DIRECTIONS FOR THIS TASK:
Word for word, write out all the entries below, omitting every picture.

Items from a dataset
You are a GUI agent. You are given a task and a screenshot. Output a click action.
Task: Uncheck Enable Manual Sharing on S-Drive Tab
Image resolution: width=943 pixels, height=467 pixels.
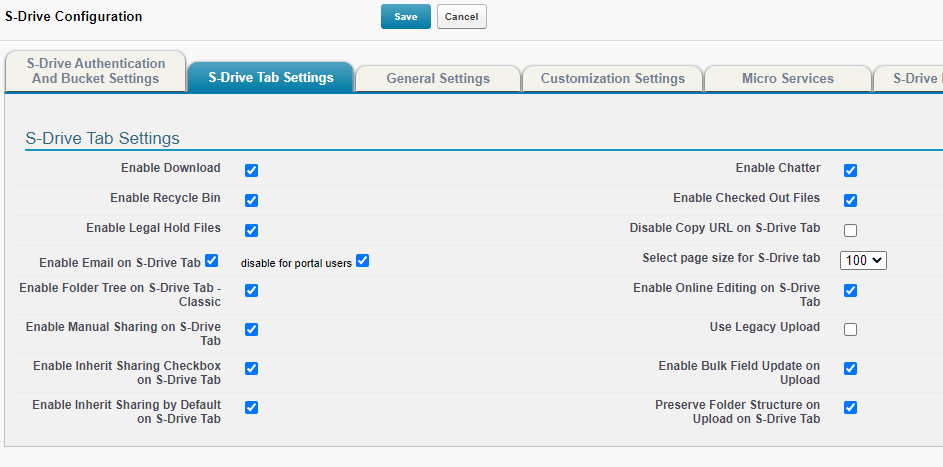click(x=252, y=329)
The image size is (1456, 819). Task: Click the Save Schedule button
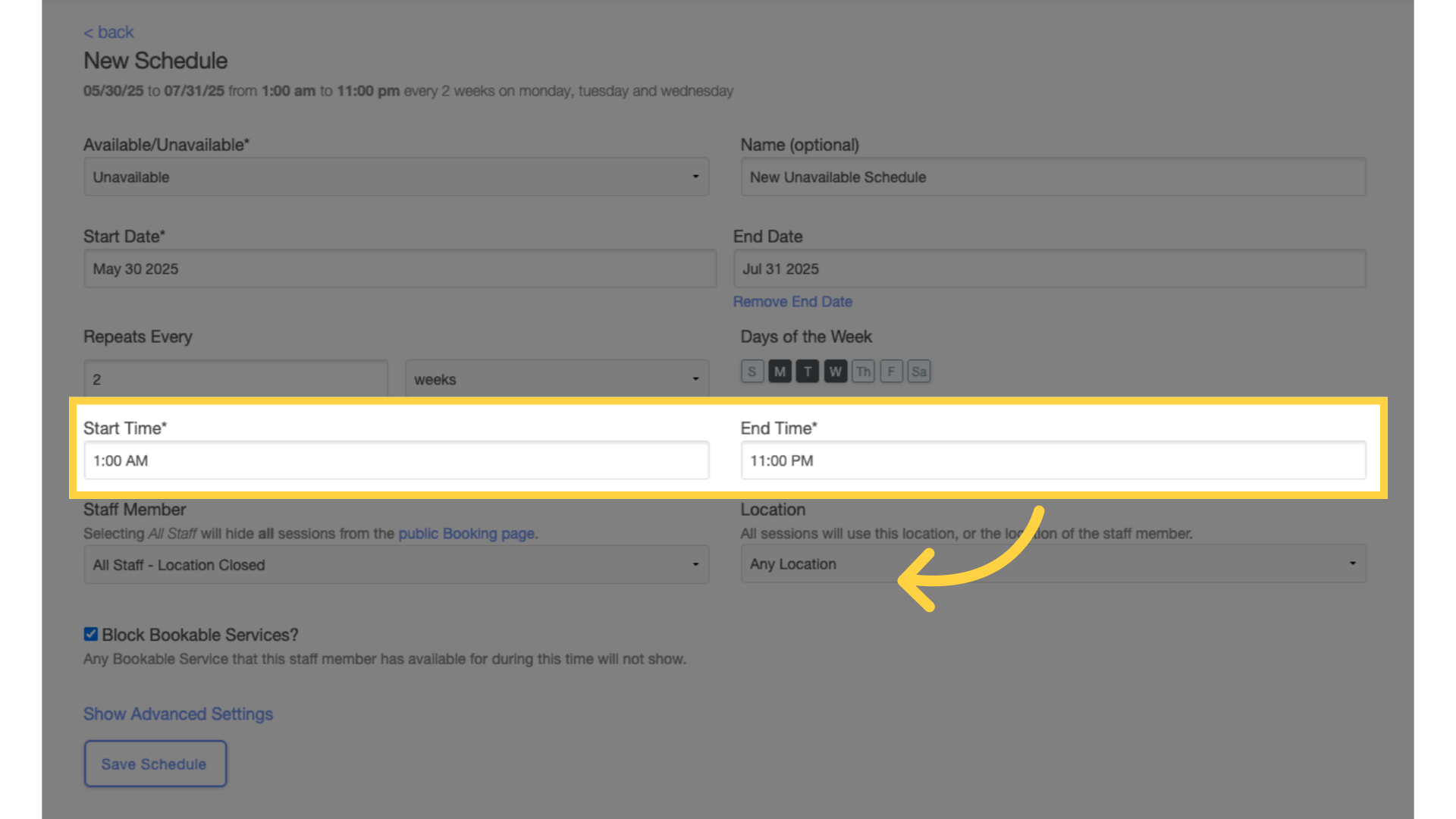[155, 764]
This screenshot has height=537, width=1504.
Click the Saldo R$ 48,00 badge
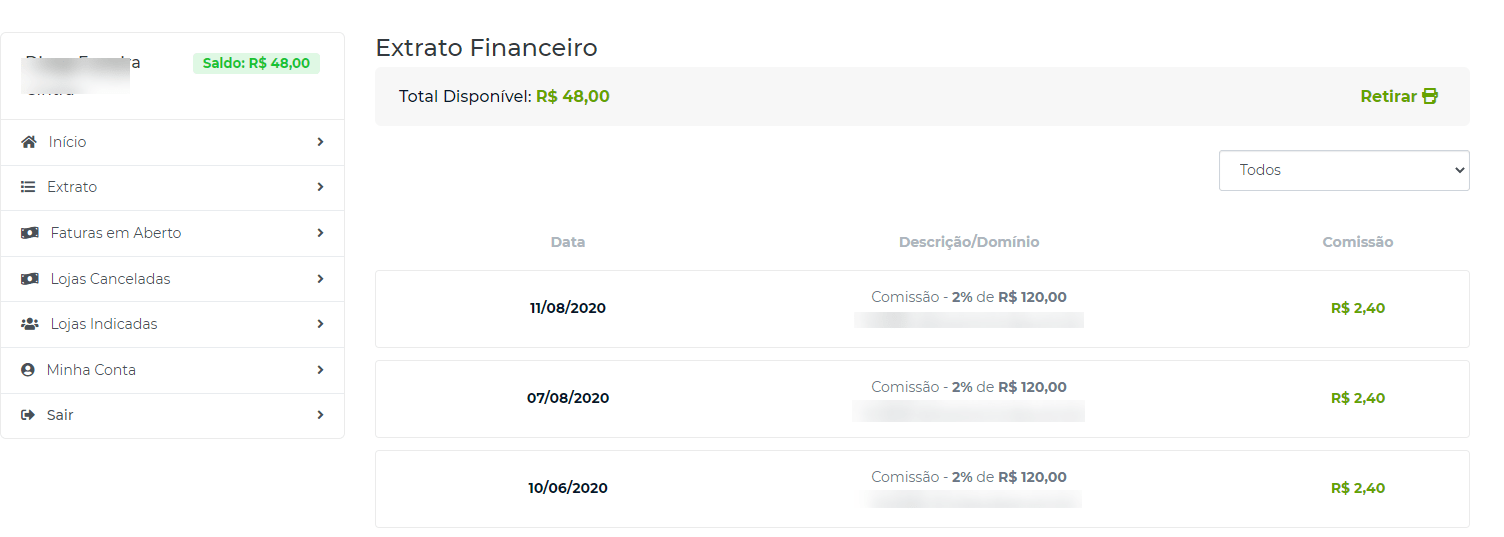click(x=256, y=63)
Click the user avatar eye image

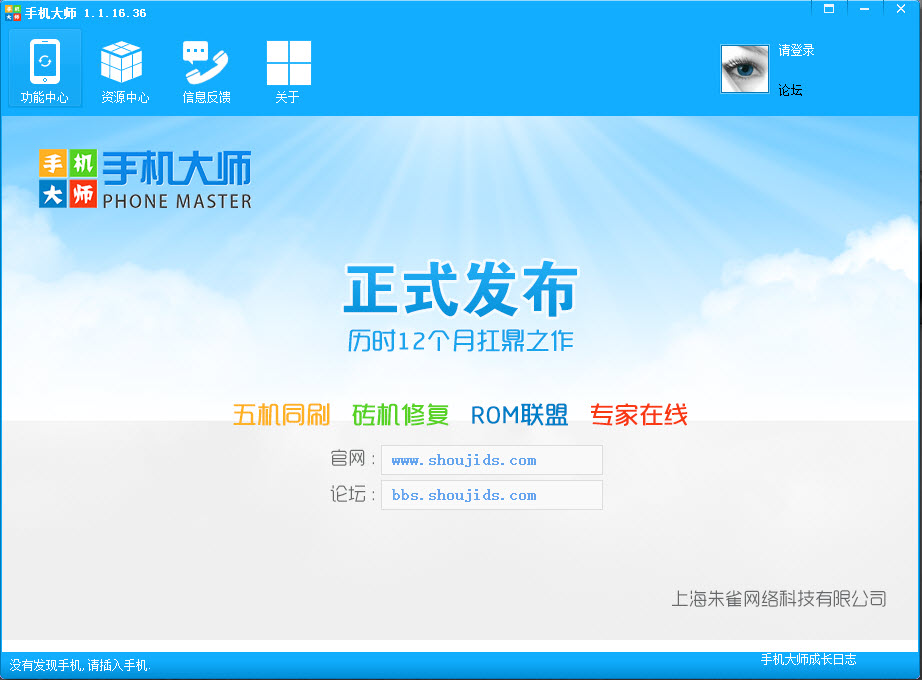coord(744,69)
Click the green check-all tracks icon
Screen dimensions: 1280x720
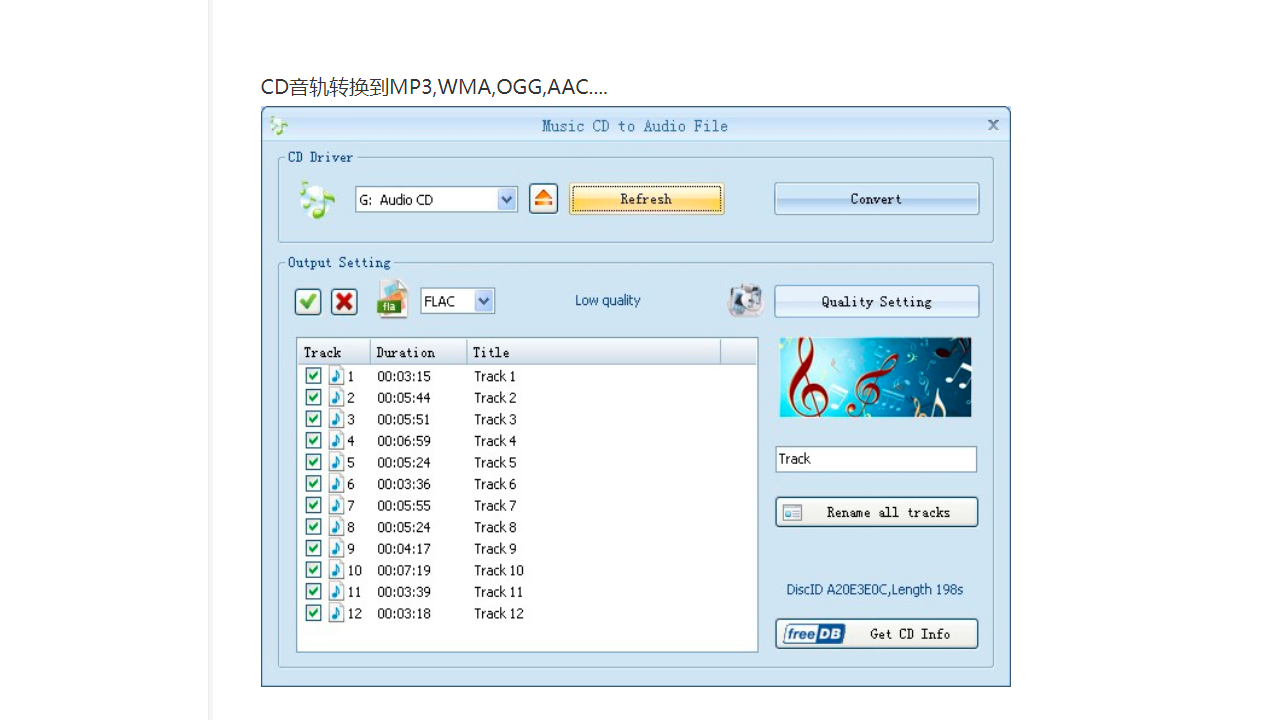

ANSWER FOR THE TASK:
You are a GUI agent. You are given a task and a screenshot. Output a click action.
Task: Uncheck Enable Manual Sharing on S-Drive Tab
Image resolution: width=943 pixels, height=467 pixels.
click(x=252, y=329)
The image size is (1456, 819). Task: Click the Save Schedule button
[155, 764]
This screenshot has height=537, width=1504.
Click the Saldo R$ 48,00 badge
click(x=256, y=63)
Click the user avatar eye image

coord(744,69)
Click the green check-all tracks icon
Screen dimensions: 1280x720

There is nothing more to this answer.